Why Writing?

I asked myself, “Why did I choose to write?” That is, I almost asked myself that question. I knew the answer mid-sentence and therefore didn’t complete the question. The answer is simple, and probably something I have in common with other writers: I didn’t choose writing. Writing chose me. After all, why would anyone actually choose the rejection, the sleepless nights, the frustration that comes once you’ve rewritten a piece for the hundredth time and still hate it, and the legion of little self-doubt monsters that haunt you for any number of reasons?

Ahh…the sleepless nights! How wonderful it would be to get an idea and decide to deal with it in the morning! That, of course, is not how it happens; and trust me, I’ve tried. The general scenario is this: Inspiration hits me and I promptly look at the clock. For some reason my hours of greatest inspiration fall between 1:00 a.m. and 4:00 a.m. Knowing that if I start writing I could be up for hours, and also knowing that I have things to do in the morning, I try my best to roll over and fall asleep (or go back to sleep). But then I hear that little voice in the back of my head that says, “You know you’ll forget by morning.” To combat that voice, I end up going over and over in my head the little gems that must be written down. At that point, I know I have a choice. I can either sit up and take the time to fumble around in my drawer for my notebook and pen and at least write some notes or an outline, or lose the sleep I was so desperately trying to get by lying awake all night thinking about it. In fact, this very blog is being written from notes that I began writing at 2:43 a.m. As for fiction, it’s like my characters poke me in the middle of the night and say, “Seriously! You’ve had me sitting in this same spot for the last week mulling over how to get me moving again, and now you finally know and you’re not going to get up and write it! Yeesh! Some writer you are!” And of course, my character wins.

As if that’s not enough proof that writing is, at very least, something I have to do, my mother recently had the opportunity to show me that writing is something I have always done. I recently moved out of my home state of Pennsylvania. I’d been out of my parents’ house for years, but I had never been more than 20 minutes away, and there I was, at my parents’ house preparing to move 6 hours away.

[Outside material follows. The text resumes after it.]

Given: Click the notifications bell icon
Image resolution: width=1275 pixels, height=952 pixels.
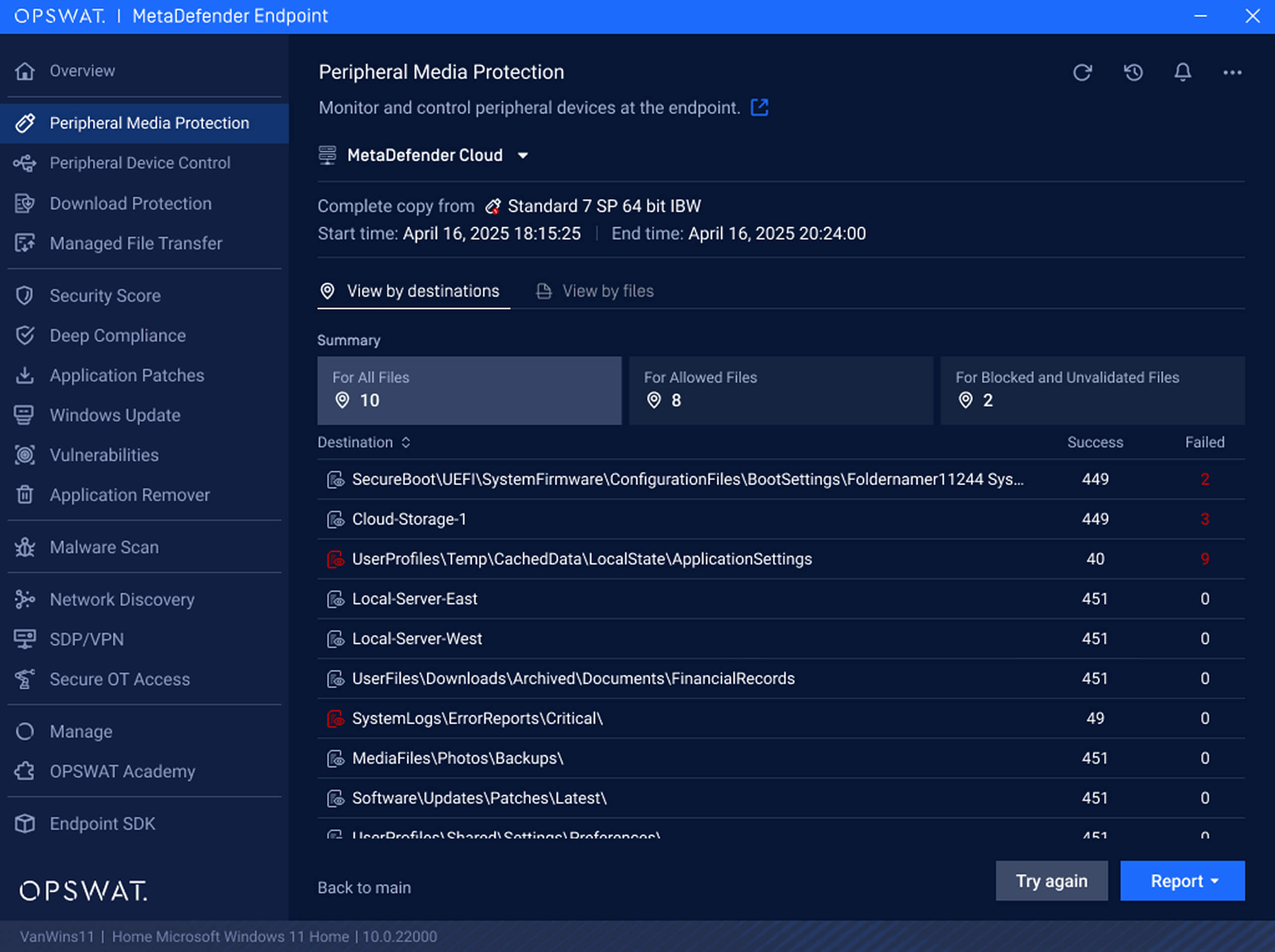Looking at the screenshot, I should 1182,73.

My mother, as many mothers do in such situations, began feeling nostalgic. This led her to pull out her memorabilia box full of things my brother and I had made that she’d saved over the years. Much to my surprise, because I had forgotten about most of this stuff, the box was full of little relics, perfect weapons against the self-doubt monsters. There were napkins…yes napkins…with little poems and story ideas. Also included were notebooks full of things I had written when I was bored, complete with little doodles as illustrations. There was even one poem I wrote for my mother signed “your favorite future author,” or, in my five or six year-old spelling “your faveret futcher author.” Or something like that. The point is that I’d always done it. And if I happened to have an idea and no pencil and paper readily available, paper towels and markers proved perfectly acceptable.

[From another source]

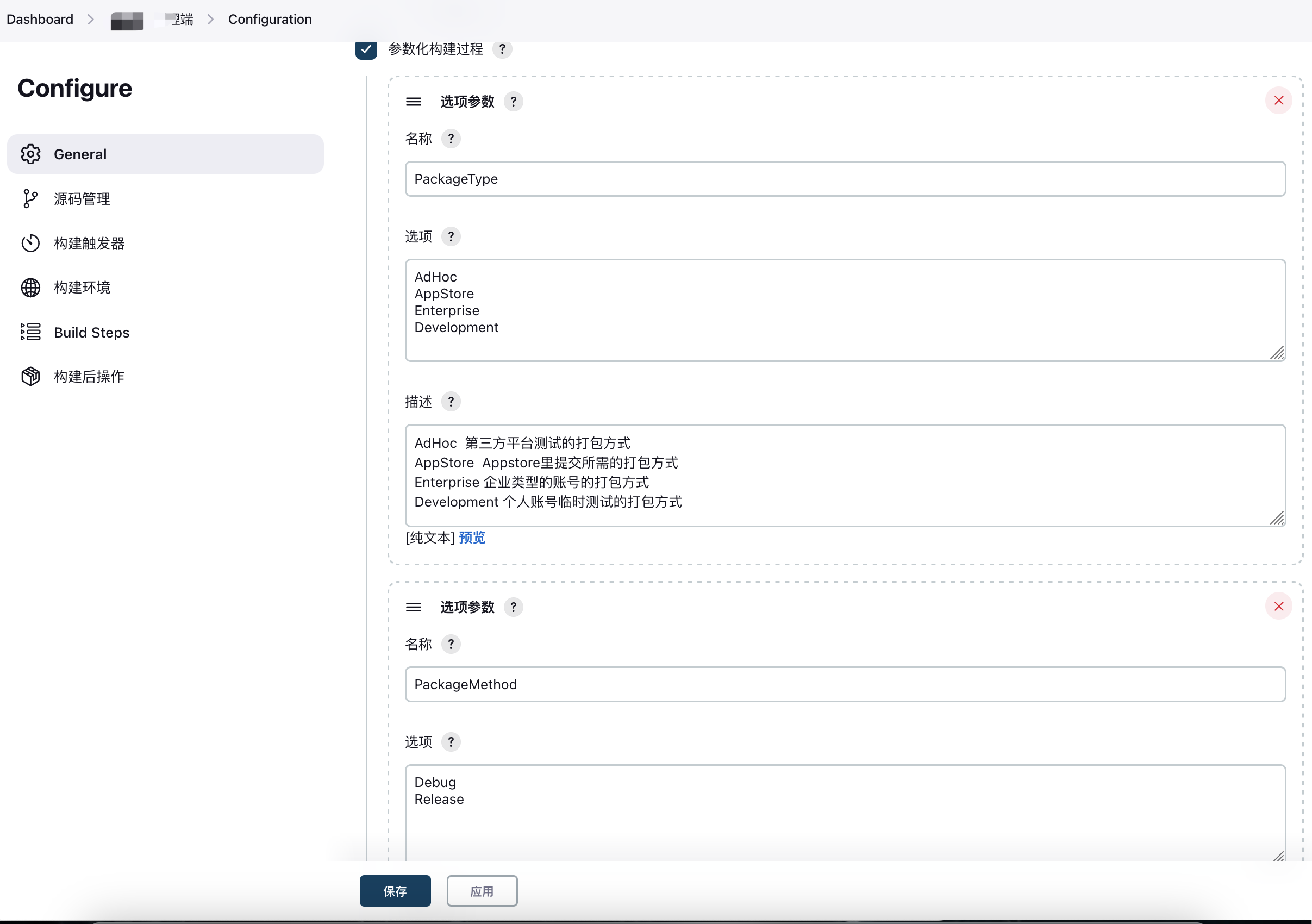Click the Build Steps list icon
The width and height of the screenshot is (1312, 924).
coord(30,332)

I used to get borderline offended when someone would compliment my writing and suggest that I might have a career in it. But I see now that writing was the only constant through the many phases of my life. When I was into dinosaurs and wanted to be a paleontologist when I grew up, I wrote about what I might discover on a dig. When I wanted to be a veterinarian, I wrote about being a kind and loving veterinarian. When I was certain I wanted to be a famous actress, a phase that lasted so long that my first college major was Theatre Arts, I wrote stories about what my life would be like in Hollywood or on Broadway. Yes, I did attempt to write a play once, but stories were more my thing. Finally, I gave in to writing. I changed my major and magically my schedule became full of writing and literature courses.

The trick now is making a fruitful occupation out of it. Once offended at the suggestion that writing may be my calling, I now lap up those comments like a malnourished kitten faced with a bowl of milk. For the most part, writing has been its own reward. I love the feeling I get when I “finish” a piece. I put “finish” in quotations because a piece is never truly done, but still, there is nothing like that feeling of accomplishment once I’ve written the final line. As someone who writes dark fiction, I live for the moment when I manage to send a shiver down my own spine. It brings a feeling of success and happiness that, while it may be fleeting, is the high point of my day. And that, my friends, is why I write.